Indeed, reaction to Edwards’ revenue-raising proposals, made in a speech Thursday to the Louisiana Oil and Gas Association, was anything but hostile: He was greeted by standing applause before he started his speech and after he finished.

“He’s got an incredible challenge ahead of him,” said Chris John, president of the Mid-Continent Oil and Gas Association who attended the LOGA event in Lake Charles. “I think there was relief that we’re finally going to face our fiscal challenge in Louisiana.”

“At least he’s not talking about kicking the can down the street,” said John, a reference to the budget practices of Louisiana’s last governor.

Edwards was sworn into office in early January and walked into a financial mess: a $750 million hole in the current-year budget, and a projected $1.9 billion deficit in the 2016-17 fiscal year that begins July 1. And there is no money left in the various funds that former Gov. Bobby Jindal used to plug budget holes.

Edwards will ask legislators in February to adopt a temporary 1-cent sales tax and to eliminate corporate tax exemptions. Edwards also said he’ll ask the Legislature to call a statewide election on whether to keep the constitutionally protected federal income tax credit.

On Thursday, Edwards poked fun at the fact he was addressing an association that backed his opponent — Republican Sen. David Vitter — for governor last year.

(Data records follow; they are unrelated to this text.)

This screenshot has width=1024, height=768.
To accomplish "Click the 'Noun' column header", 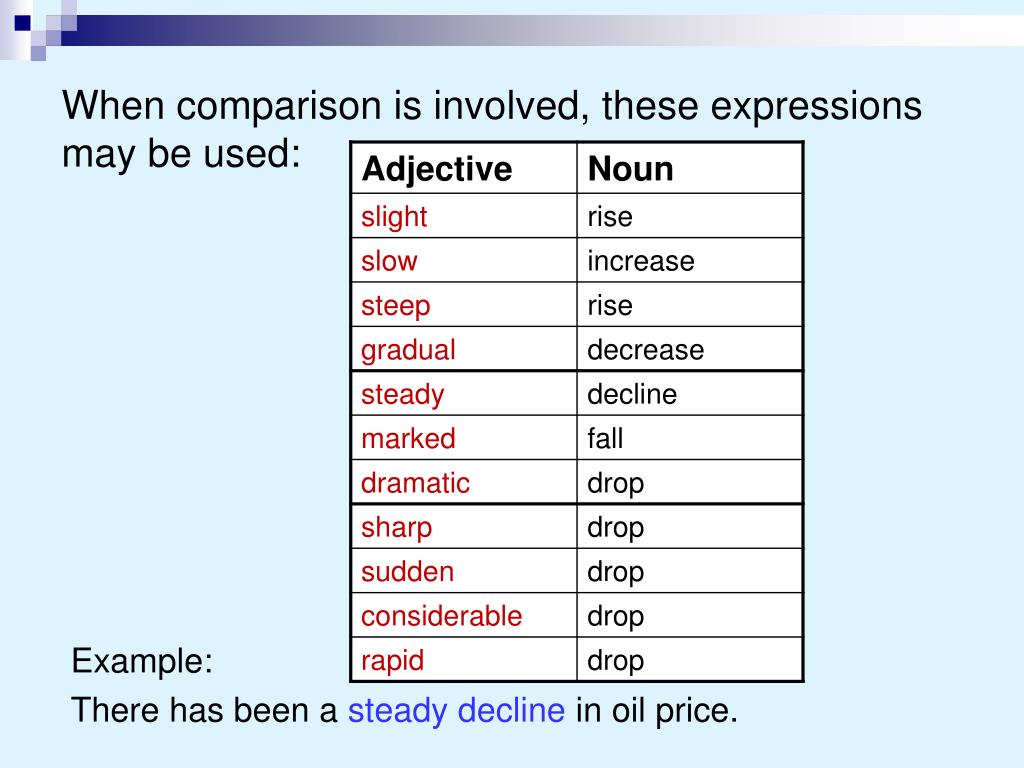I will pos(690,168).
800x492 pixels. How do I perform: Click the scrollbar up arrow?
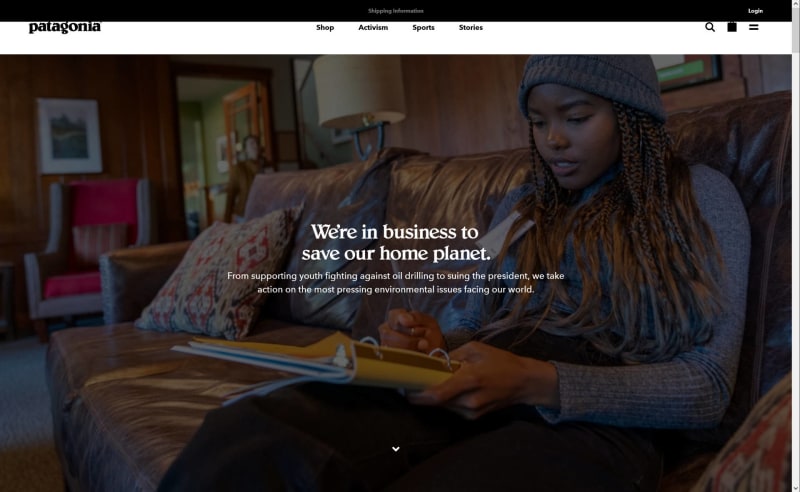(x=795, y=4)
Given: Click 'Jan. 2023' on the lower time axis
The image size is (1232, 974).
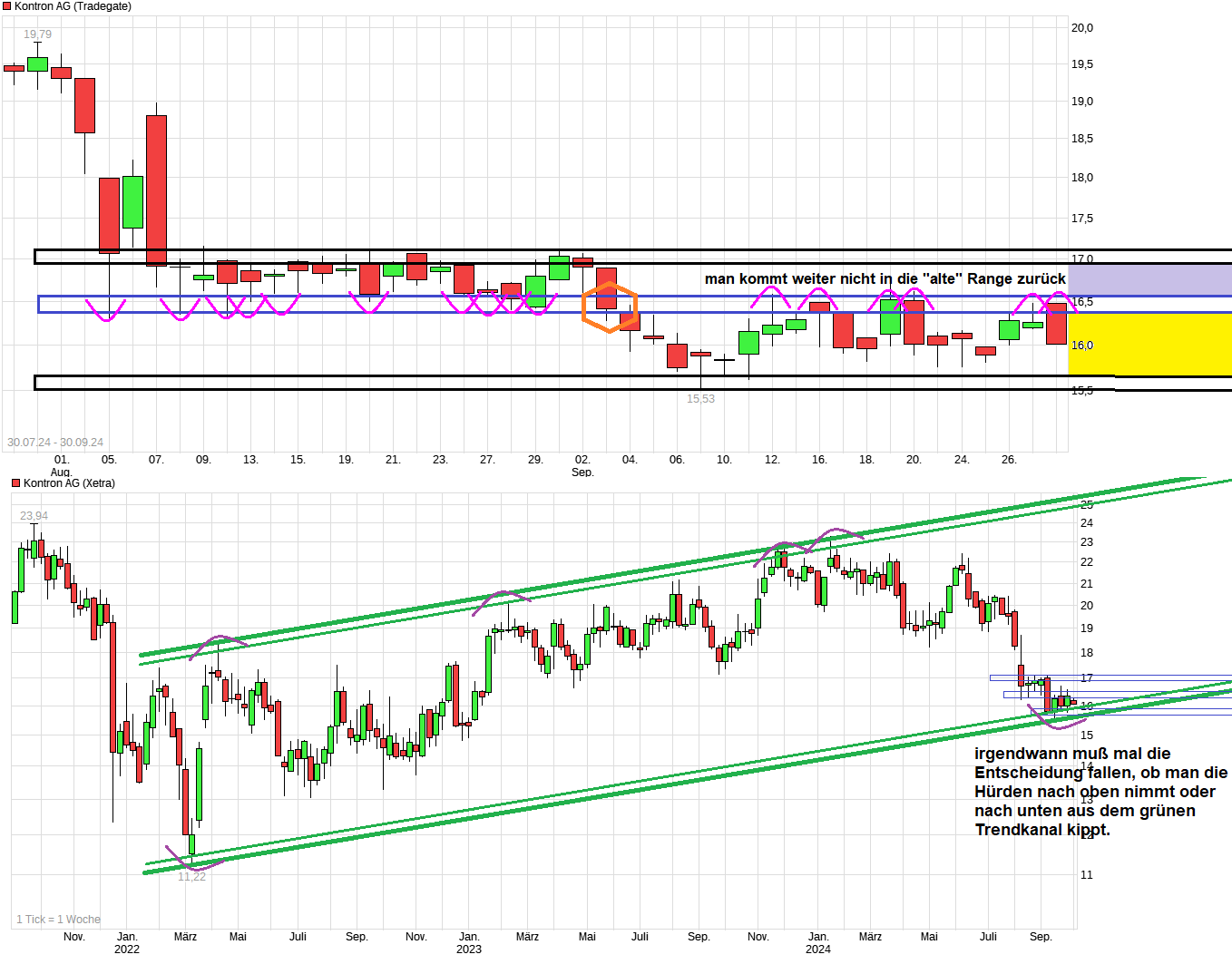Looking at the screenshot, I should [x=469, y=943].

“I may not be that person you supported for governor. … But I am your governor,” Edwards said.

It was Jindal, not Edwards, who received the bulk of criticism in one-on-one conversations among LOGA members.

“I would have preferred to see a Republican candidate win the election,” said Erick Knezek, a Lafayette Parish School Board member who owns an oilfield service company. “Republicans would have addressed (the fiscal crisis) differently.”

Reminded that Jindal was a Republican, Knezek quipped, “Jindal was a presidential candidate for eight years.”

The harshest criticism of Edwards’ plan came from state Treasurer John Kennedy, who repeated his often-used phrase about Louisiana having a spending problem, not a revenue problem.

And he made a prediction: “It will be the largest tax increase Louisiana has ever seen,” said Kennedy, a Democrat-turned-Republican who is running this year for the U.S. Senate.

Don Briggs, who formed LOGA in 1992 and remains its president, acknowledged at a mid-January association meeting in Lafayette that the state’s budget is in tatters. Briggs also said at the time that he was skeptical about how Edwards would find the $2.65 billion needed for this year and next.

“Where are they going to make that up? On the backs of industry,” he said. Briggs added that Edwards is “a good guy, a good man. … But he’s always on the other side of the fence on” issues important to LOGA.

After hearing Edwards in Lake Charles, Briggs said, “I, for one, am excited.”

Edwards has reached into the Republican ranks to pull veteran politicians into his administration: Former Lt. Gov. Jay Dardenne, who also was a candidate for governor last year, is now Edwards’ commissioner of administration. And former Sen. Robert Adley is the executive director of the Louisiana Offshore Terminal Authority.

Adley, a longtime legislator in both the state House and Senate, owns Pelican Gas Management and serves on the Southern States Energy Board.

He introduced Edwards to LOGA on Thursday.

John, of the Mid-Continental Oil and Gas Association, said the governor can expect opposition to his tax plans; erasing the exemption of the industrial utility tax would hit hard the chemical plants the association lobbies for.

“I don’t think any of us is going to lay down on taxes on businesses. We understand our roles,” John said.

But bringing Adley into the loop and enlisting energy industry help “certainly signals to us that (Edwards) wants to work together,” John said.